Tout d’abord, toujours selon l’article du Monde, s’il n’y aura pas de sondages commandés, il y aura toujours l’étude des sondages publiés par ailleurs. Ainsi, M. Paul Bernard, conseiller du Président de la République, sera en charge de l’étude des enquêtes d’opinion. Gouverner sans l’étude de l’opinion publique, voilà qui semble aujourd’hui bien illustoire…
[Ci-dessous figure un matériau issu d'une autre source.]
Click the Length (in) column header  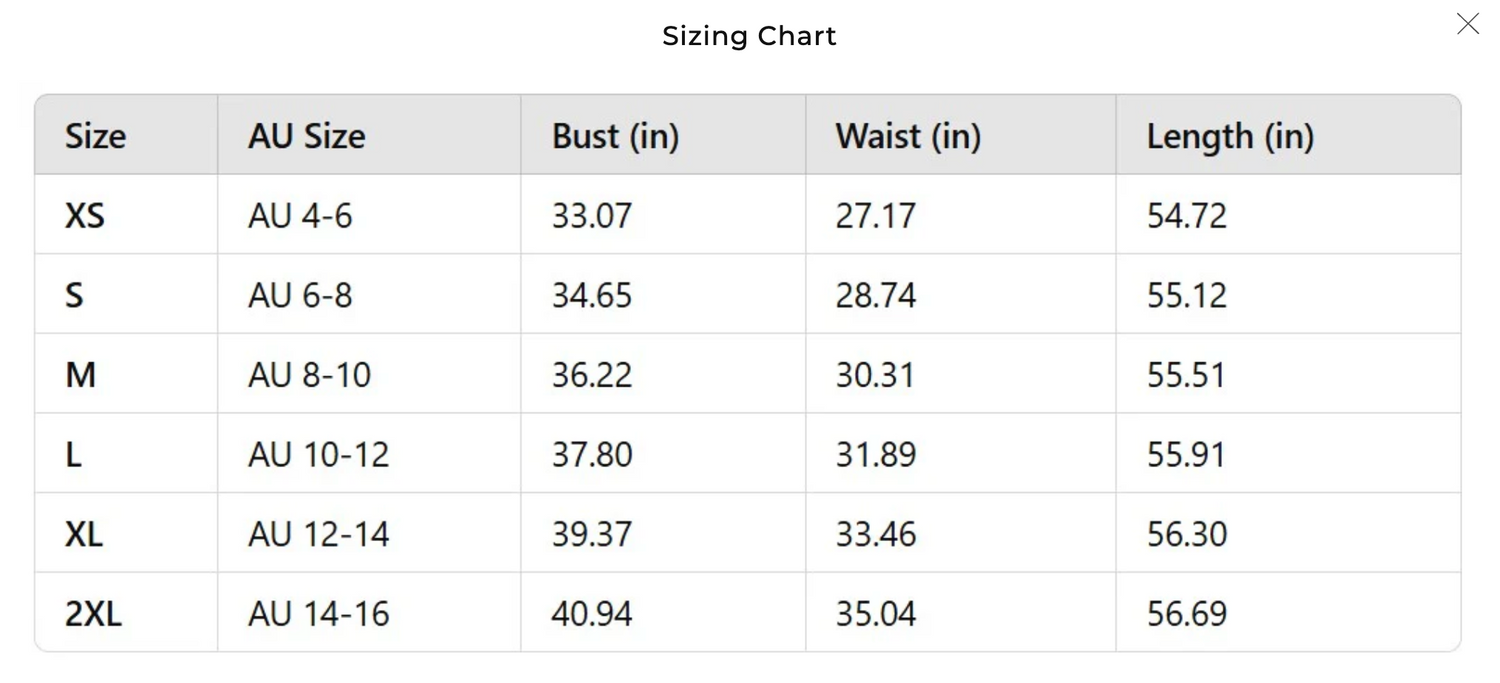click(1230, 136)
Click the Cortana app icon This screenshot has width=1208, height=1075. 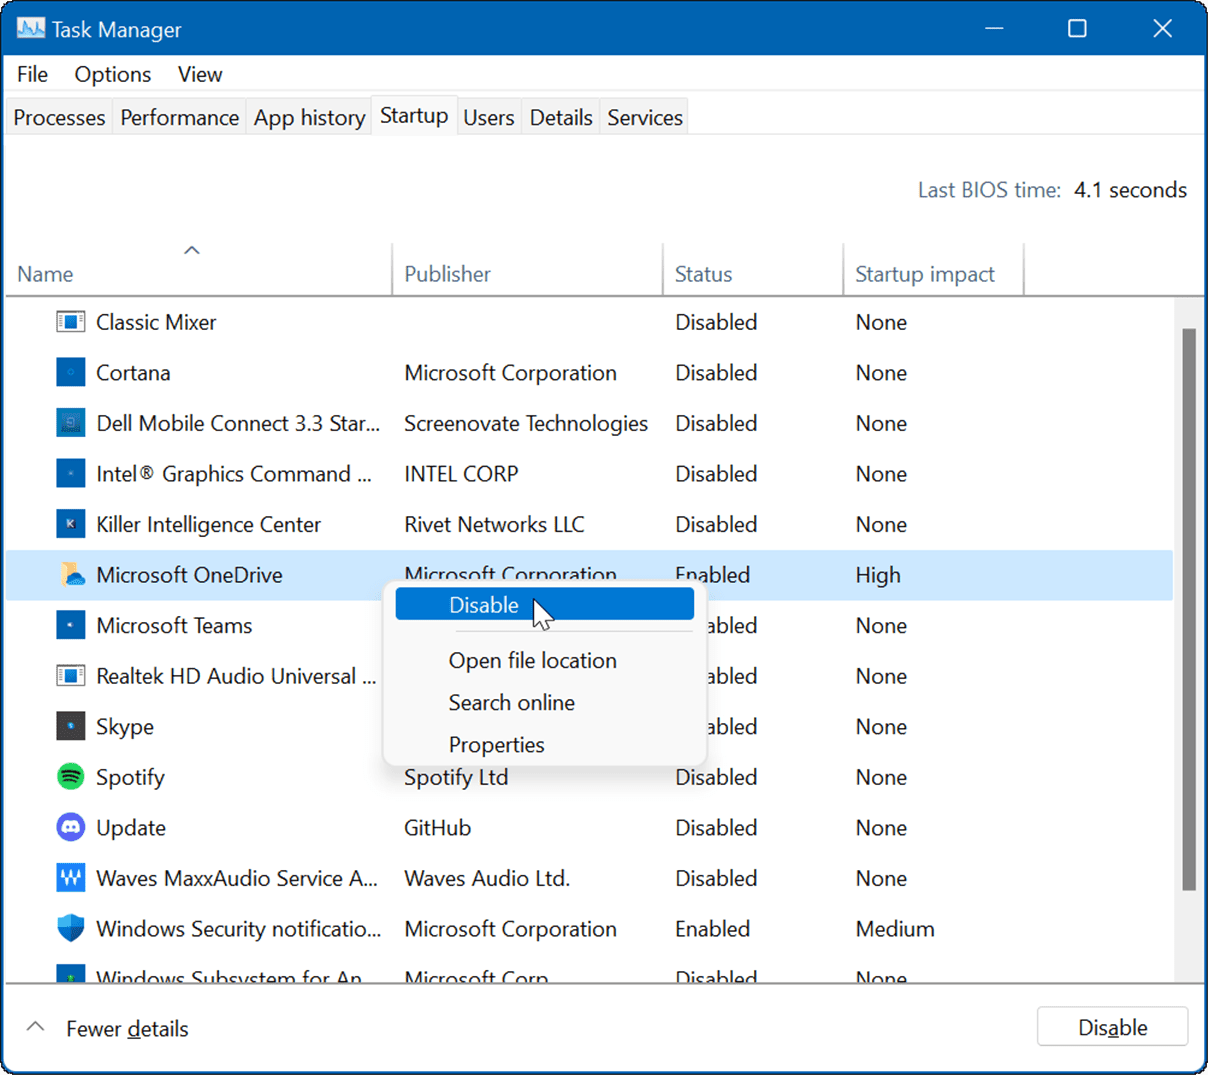tap(71, 372)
Alors, l’idée que l’Elysée ne commandera pas de sondages semble peu réaliste. Peut-on gouverner sans savoir ce que pensent les français ? Et, au delà, faut-il gouverner sans sondages, c’est à dire faut-il gouverner sans savoir ce que pensent les français, en tout cas tel que cela ressort des sondages ?

 

Cette question est fondamentale car elle interroge la conception même que l’on a de la démocratie. Est-ce mal de gouverner en sachant ce que pense le peuple ? Après tout, cela ne signifie pas automatiquement qu’il faille gouverner selon ce que pense le peuple.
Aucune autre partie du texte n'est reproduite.